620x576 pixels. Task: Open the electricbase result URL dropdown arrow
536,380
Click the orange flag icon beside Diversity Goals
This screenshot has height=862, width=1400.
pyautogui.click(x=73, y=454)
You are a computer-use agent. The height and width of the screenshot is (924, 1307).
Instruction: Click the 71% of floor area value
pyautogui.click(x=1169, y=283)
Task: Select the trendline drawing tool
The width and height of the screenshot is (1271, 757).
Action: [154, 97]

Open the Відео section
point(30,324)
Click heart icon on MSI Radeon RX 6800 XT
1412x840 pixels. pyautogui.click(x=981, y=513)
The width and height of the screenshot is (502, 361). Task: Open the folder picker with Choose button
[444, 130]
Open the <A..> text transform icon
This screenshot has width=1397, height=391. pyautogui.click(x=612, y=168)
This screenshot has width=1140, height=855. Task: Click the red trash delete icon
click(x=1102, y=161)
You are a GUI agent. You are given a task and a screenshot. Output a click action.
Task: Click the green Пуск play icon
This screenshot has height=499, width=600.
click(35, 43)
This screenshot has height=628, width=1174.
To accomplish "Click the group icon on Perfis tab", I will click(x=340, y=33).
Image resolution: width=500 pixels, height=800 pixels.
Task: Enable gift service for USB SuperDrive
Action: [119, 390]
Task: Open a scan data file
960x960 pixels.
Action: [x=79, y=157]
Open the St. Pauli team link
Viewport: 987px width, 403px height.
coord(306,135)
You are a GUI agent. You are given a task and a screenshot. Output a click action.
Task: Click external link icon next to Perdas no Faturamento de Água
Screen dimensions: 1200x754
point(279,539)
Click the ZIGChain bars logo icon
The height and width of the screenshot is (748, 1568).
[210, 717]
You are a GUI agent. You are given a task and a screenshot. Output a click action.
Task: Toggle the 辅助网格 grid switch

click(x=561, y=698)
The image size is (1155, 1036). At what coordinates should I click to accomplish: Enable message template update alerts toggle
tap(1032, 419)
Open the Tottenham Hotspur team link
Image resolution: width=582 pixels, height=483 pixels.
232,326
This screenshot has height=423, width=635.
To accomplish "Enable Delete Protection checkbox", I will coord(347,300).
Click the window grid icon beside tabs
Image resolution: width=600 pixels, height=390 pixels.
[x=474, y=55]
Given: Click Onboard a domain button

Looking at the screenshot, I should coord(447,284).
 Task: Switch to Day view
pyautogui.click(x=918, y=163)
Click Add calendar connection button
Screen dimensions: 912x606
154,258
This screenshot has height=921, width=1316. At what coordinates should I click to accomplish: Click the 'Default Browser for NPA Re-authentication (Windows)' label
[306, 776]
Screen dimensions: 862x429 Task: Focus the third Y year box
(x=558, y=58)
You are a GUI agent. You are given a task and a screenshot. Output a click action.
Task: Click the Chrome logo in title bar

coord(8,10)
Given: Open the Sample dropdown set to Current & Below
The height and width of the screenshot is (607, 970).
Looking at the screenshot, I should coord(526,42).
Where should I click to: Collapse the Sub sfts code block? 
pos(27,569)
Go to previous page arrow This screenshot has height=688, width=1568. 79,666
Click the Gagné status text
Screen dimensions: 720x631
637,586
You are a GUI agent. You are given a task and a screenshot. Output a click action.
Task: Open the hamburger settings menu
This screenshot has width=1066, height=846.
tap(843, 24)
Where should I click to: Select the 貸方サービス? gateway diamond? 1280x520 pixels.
━━━━━━━━
WRITTEN TASK: Print every line of the material above verbatim, from the first line to the last.

RESPONSE:
620x576 pixels. Task: Open the electricbase result URL dropdown arrow
536,380
Click the orange flag icon beside Diversity Goals
This screenshot has height=862, width=1400.
pyautogui.click(x=73, y=454)
You are a computer-use agent. The height and width of the screenshot is (924, 1307).
Instruction: Click the 71% of floor area value
pyautogui.click(x=1169, y=283)
Task: Select the trendline drawing tool
The width and height of the screenshot is (1271, 757).
Action: [154, 97]

Open the Відео section
point(30,324)
Click heart icon on MSI Radeon RX 6800 XT
1412x840 pixels. pyautogui.click(x=981, y=513)
The width and height of the screenshot is (502, 361). Task: Open the folder picker with Choose button
[444, 130]
Open the <A..> text transform icon
This screenshot has width=1397, height=391. pyautogui.click(x=612, y=168)
This screenshot has width=1140, height=855. Task: Click the red trash delete icon
click(x=1102, y=161)
You are a GUI agent. You are given a task and a screenshot. Output a click action.
Task: Click the green Пуск play icon
This screenshot has height=499, width=600.
click(35, 43)
This screenshot has height=628, width=1174.
To accomplish "Click the group icon on Perfis tab", I will click(x=340, y=33).
Image resolution: width=500 pixels, height=800 pixels.
Task: Enable gift service for USB SuperDrive
Action: [119, 390]
Task: Open a scan data file
960x960 pixels.
Action: [x=79, y=157]
Open the St. Pauli team link
Viewport: 987px width, 403px height.
coord(306,135)
You are a GUI agent. You are given a task and a screenshot. Output a click action.
Task: Click external link icon next to Perdas no Faturamento de Água
Screen dimensions: 1200x754
point(279,539)
Click the ZIGChain bars logo icon
The height and width of the screenshot is (748, 1568).
[210, 717]
You are a GUI agent. You are given a task and a screenshot. Output a click action.
Task: Toggle the 辅助网格 grid switch

click(x=561, y=698)
The image size is (1155, 1036). At what coordinates should I click to accomplish: Enable message template update alerts toggle
tap(1032, 419)
Open the Tottenham Hotspur team link
Image resolution: width=582 pixels, height=483 pixels.
232,326
This screenshot has height=423, width=635.
To accomplish "Enable Delete Protection checkbox", I will coord(347,300).
Click the window grid icon beside tabs
Image resolution: width=600 pixels, height=390 pixels.
[x=474, y=55]
Given: Click Onboard a domain button

Looking at the screenshot, I should coord(447,284).
 Task: Switch to Day view
pyautogui.click(x=918, y=163)
Click Add calendar connection button
Screen dimensions: 912x606
154,258
This screenshot has height=921, width=1316. At what coordinates should I click to accomplish: Click the 'Default Browser for NPA Re-authentication (Windows)' label
[306, 776]
Screen dimensions: 862x429 Task: Focus the third Y year box
(x=558, y=58)
You are a GUI agent. You are given a task and a screenshot. Output a click action.
Task: Click the Chrome logo in title bar

coord(8,10)
Given: Open the Sample dropdown set to Current & Below
The height and width of the screenshot is (607, 970).
Looking at the screenshot, I should coord(526,42).
Where should I click to: Collapse the Sub sfts code block? 
pos(27,569)
Go to previous page arrow This screenshot has height=688, width=1568. 79,666
Click the Gagné status text
Screen dimensions: 720x631
637,586
You are a GUI agent. You are given a task and a screenshot. Output a click action.
Task: Open the hamburger settings menu
This screenshot has width=1066, height=846.
tap(843, 24)
Where should I click to: Select the 貸方サービス? gateway diamond? 1280x520 pixels.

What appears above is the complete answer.